No sé si todxs conocen ya “Rick y Morty”, el alucinante pastiche postmoderno que abreva lo mismo de “Volver al futuro”, “Así habló Zaratustra” y un larguísimo etcétera.
Tal vez deban alejarse de ella quienes amen el tedio de “Stranger Things”, cuya mercadotecnia de la nostalgia apuntala el orden social conservador, mediante su cansina y tranquilizadora reiteración de los lugares comunes de la historia, el drama y la política.
En las antípodas de todo eso, “Rick y Morty” plagia, reelabora y cuestiona a su propio dispositivo: la ficción, el poder, la ciencia y la familia, para preguntarse sobre las condiciones materiales, en el presente y el futuro, de la identidad, la lealtad y el afecto.
Un querido amigo, joven biológicamente y viejo por la generosidad con que profesa y propaga conocimientos y experiencia entre sus estudiantes de secundaria, afirma que Rick ya dejó de ser un personaje de referencia para el nihilismo, y se convirtió en un filósofo nihilista en sí.
Por supuesto que nihilista es una mala palabra para la derecha y la izquierda, sobre todo para la más tartufa y burocrática, en tanto piensa y expone con agudeza límites, desesperanza y ciertos sin sentidos de la lucha y la militancia, ese artefacto cuyo verbo, militar, tanto significa.
Y sí: “Cuentos de la ciudadela”, episodio 3 de la temporada 7, obra de arte superior a casi todas las pelis candidatas al Oscar (tal vez exagero, pero recuerden lo dicho por mi hijo), puede sumir a tu cuerpo en un desasosiego a la altura de Pessoa, Shakespeare o Beckett.
O bien, en una pirueta Show de los Muppets, que fue la manera de responder de mi hijo al preguntarle, atónito y preocupado, qué pensaba y sentía de una crítica tan demoledora y fuerte. Pirueta que venía a representar a una especie de emoticón de MAGNÍFICA.
“O sea, la primera vez que la vi, me quedé así (cara de “El grito”, de Munch); la segunda, así (cara de cero); la tercera, así (cara de cero coma cinco), y esta, que es la cuarta, así (sonrisa de oreja a oreja). Por eso quería verla contigo”.

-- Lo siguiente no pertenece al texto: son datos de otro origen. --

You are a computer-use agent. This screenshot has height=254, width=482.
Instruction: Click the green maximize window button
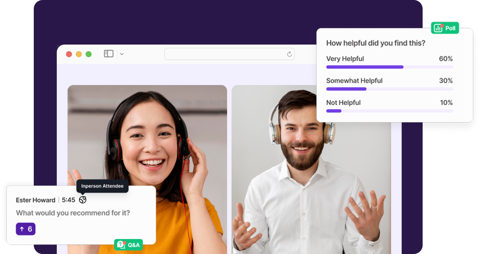click(89, 54)
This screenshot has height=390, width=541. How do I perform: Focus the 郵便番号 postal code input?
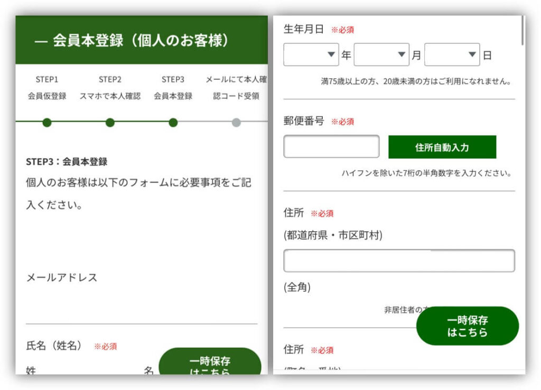pos(331,147)
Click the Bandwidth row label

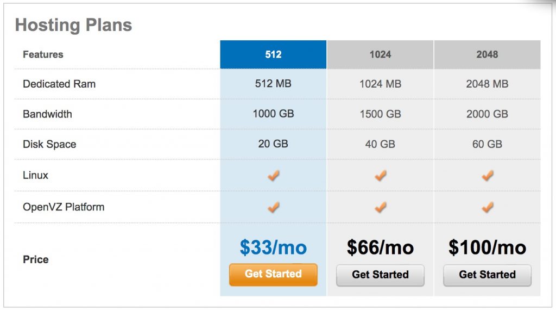pos(47,114)
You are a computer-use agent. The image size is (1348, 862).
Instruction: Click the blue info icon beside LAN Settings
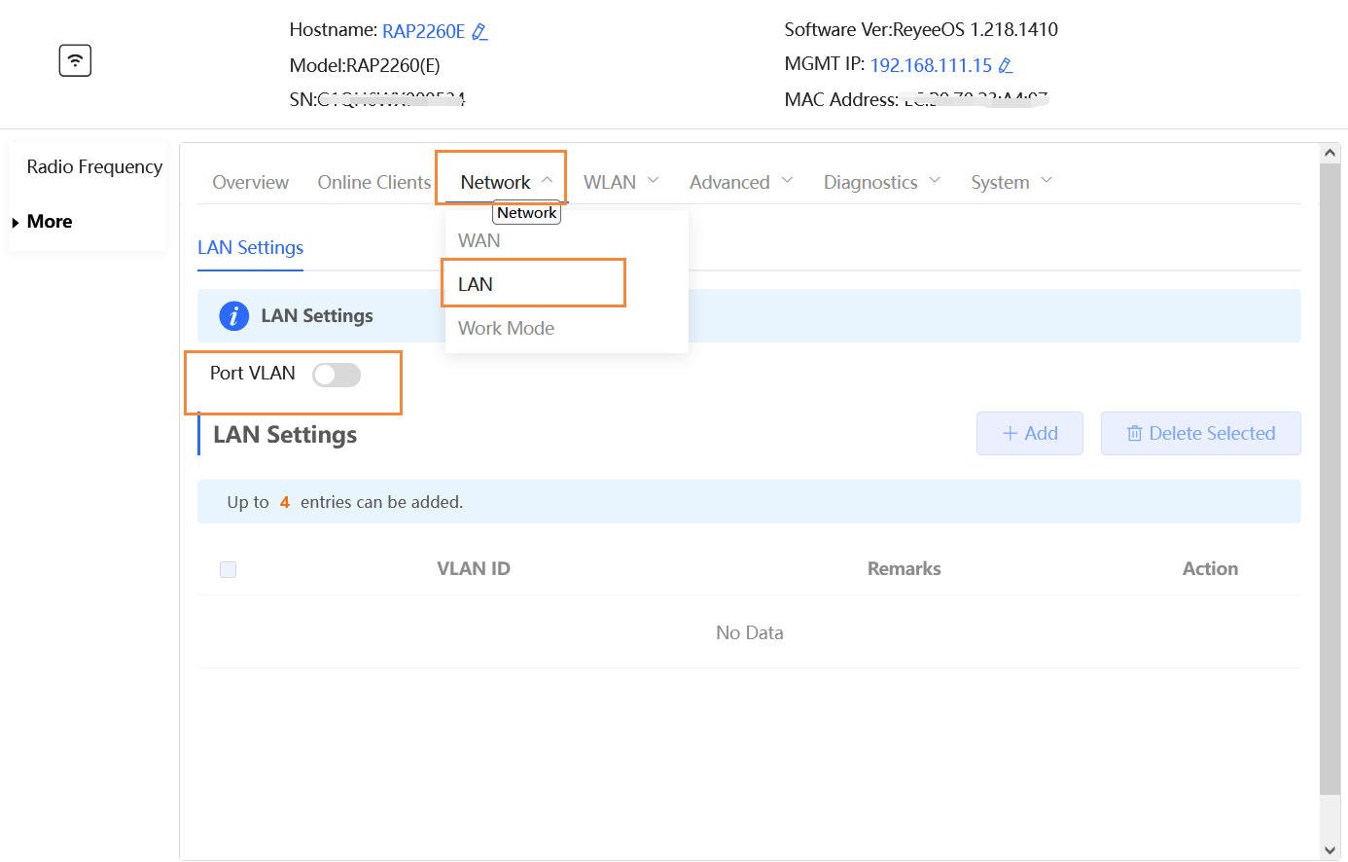pos(233,316)
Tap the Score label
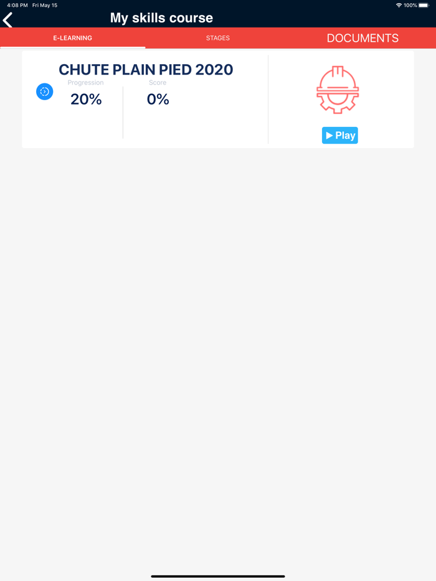The height and width of the screenshot is (581, 436). (x=158, y=83)
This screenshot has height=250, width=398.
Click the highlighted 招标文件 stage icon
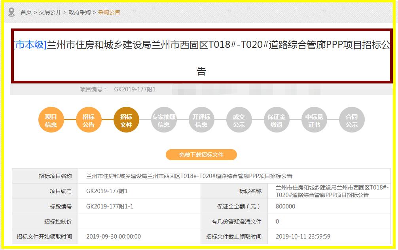tap(126, 119)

Y tras preguntarme qué pensaba yo, agregó: “no entiendo por qué la mayoría de padres permiten a sus hijos jugar FORTNITE y no ver ‘Joker’ o ‘Rick y Morty’”.
Mi hijo tiene 12 años, pero no ha tenido que llegar a la preadolescencia para decir o pensar cosas como “si fueras borracho serías como Rick, en un sentido: tú no eres un genio. Los genios, dice el propio Rick, para poder serlo, necesitan renunciar a todo afecto y sentimiento”.
Amo admirar a mi hijo, en el sentido más concreto y corporal del término. Dejarme asombrar por sus inquietudes y necesidades me parece la condición sine qua non para mi tarea fundamental: cuidarlo, despliegue de mi placer más intenso, amarlo.